The last two weeks before the deadline were hectic. Officially part of the team still had desks in his 1945 building, but most of them worked in his 1965 as the micro-kitchen had a better espresso machine. “People weren't sleeping,” Gomez says. As an intern, he was constantly debugging and creating visualizations and diagrams for papers. Ablation is common in such projects. That means taking things out and seeing if what's left is enough to get the job done.
“Now that we have all sorts of combinations of tricks and modules, and we know which are useful and which are not, let's strip it away. Let's replace this with this,” says Gomez. “Why does the model behave this counter-intuitively? Oh, I forgot to do a good job of masking. Does it still work? OK, moving on.” All of these components of the design were the result of this very fast-paced, iterative trial and error process.'' The ablation, with the help of Shazeer's implementation, produced something “minimalistic,'' Jones says. . “Gnomes are wizards.”
Vaswani recalled crashing onto the couch in his office one night while his team was writing a paper. He stared at the curtain that separated the couch from the rest of the room, struck by the pattern on the fabric. It looked to him like a synapse or a neuron. Gomez was there and Vaswani told him that what they were working on would go beyond machine translation. “Ultimately, we need to integrate all modalities such as speech, voice, and vision under a single architecture, similar to the human brain,” he says. “We had a strong hunch that we were thinking about something more general.”
But at Google's upper echelons, the research was viewed as just an interesting AI project. I asked several Transformers people if their bosses had ever called them in to get an update on a project. There aren't that many.
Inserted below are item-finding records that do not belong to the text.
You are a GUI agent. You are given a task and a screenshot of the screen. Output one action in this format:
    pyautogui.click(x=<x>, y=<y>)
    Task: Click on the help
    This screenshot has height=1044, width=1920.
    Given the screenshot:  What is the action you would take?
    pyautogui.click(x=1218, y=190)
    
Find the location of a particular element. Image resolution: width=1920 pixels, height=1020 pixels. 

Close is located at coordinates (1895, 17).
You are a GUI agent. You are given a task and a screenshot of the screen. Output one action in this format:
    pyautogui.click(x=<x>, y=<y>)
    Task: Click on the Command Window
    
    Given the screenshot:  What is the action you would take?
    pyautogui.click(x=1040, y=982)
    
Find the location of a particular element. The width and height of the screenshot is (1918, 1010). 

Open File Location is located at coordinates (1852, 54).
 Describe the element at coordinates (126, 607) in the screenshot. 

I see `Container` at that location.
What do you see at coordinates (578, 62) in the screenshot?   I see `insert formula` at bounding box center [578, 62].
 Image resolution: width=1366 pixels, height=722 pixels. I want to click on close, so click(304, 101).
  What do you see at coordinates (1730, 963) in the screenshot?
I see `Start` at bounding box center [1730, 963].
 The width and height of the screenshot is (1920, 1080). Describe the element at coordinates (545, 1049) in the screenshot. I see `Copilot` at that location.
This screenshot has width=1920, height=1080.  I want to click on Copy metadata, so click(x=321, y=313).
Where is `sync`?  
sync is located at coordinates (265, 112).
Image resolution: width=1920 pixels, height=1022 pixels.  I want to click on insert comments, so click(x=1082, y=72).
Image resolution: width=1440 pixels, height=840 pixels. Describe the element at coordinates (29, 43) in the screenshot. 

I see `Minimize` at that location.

But “we knew this could potentially be a pretty big problem,” Ushkoreit says. “And that made us really fixated on a line at the end of the paper commenting on future work.”
This sentence predicted what would happen next: applying the Transformer model to essentially all forms of human expression. “We are excited about the future of attention-based models,” they write. “We plan to extend Transformers to problems involving input/output modalities other than text” and explore “images, audio, and video.”
A few nights before the deadline, Ushkolet realized he needed a title. Jones noted that the team led him to fundamentally reject accepted best practices, specifically his LSTM, regarding one technique: attention. According to Jones, the Beatles had named the song “All You Need Is Love.” Why not call this paper “All you need is attention”?
the beatles?
“I’m British,” Jones says. “I literally thought about it for five seconds. I didn't think they would use that.”
They continued to collect experimental results right up to the deadline. “The English and French numbers arrived about five minutes before he turned in his paper,” Palmer says. “In 1965, I was sitting in my kitchenette typing in the last number.” With only two minutes left, they sent out the paper.